India needs to drastically improve its energy storage infrastructure in order to successfully integrate renewable energy sources and fulfil the nation's soaring energy demands. The Central Electricity Authority (CEA) forecasted a requirement of 74 gigawatts (GW) and 411 gigawatt-hours (GWh) of energy storage capacity by 2032 in accordance with the National Electricity Plan (NEP) 2023.
The need for energy storage capacity is expected to increase over the next few years, according to NEP 2023. India plans to have 16.13 GW of energy storage capacity by 2026–2027, made up of 8.68 GW of battery energy storage systems (BESS) and 7.45 GW of pumped storage plants (PSP), with a total storage capacity of 82.32 GWh. By 2029–2030, this capacity will rise to 60.63 GW (18.98 GW PSP and 41.65 GW BESS), with a storage capacity of 336.4 GWh.

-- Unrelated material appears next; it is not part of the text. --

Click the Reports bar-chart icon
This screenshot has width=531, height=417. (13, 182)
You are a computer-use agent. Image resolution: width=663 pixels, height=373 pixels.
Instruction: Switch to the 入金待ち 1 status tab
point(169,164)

The predicted requirement for energy storage by 2031-32 is 73.93 GW (26.69 GW PSP and 47.24 GW BESS), with a staggering storage capacity of 411.4 GWh. An estimated funding requirement of Rs 54,203 crore for PSP and Rs 56,647 crore for BESS is predicted to create this storage capacity from 2022 to 2032. By 2047, CEA predicts that India's energy storage requirements could soar to a staggering 320 GW (90 GW PSP and 230 GW BESS) with a combined storage capacity of 2,380 GWh. This projection is in line with India's goal of achieving net zero emissions by 2070 and the rapid expansion of renewable energy sources.
Comprehensive recommendations have been prepared by the Ministry of Power to encourage the use of energy storage. The standards' goals include ensuring dispatchable renewable energy is available 24 hours a day, cutting greenhouse gas emissions, and increasing energy efficiency. The recommendations also support energy storage as an engine of economic growth, establish market mechanisms for ancillary services, and encourage energy storage participation in the electrical market.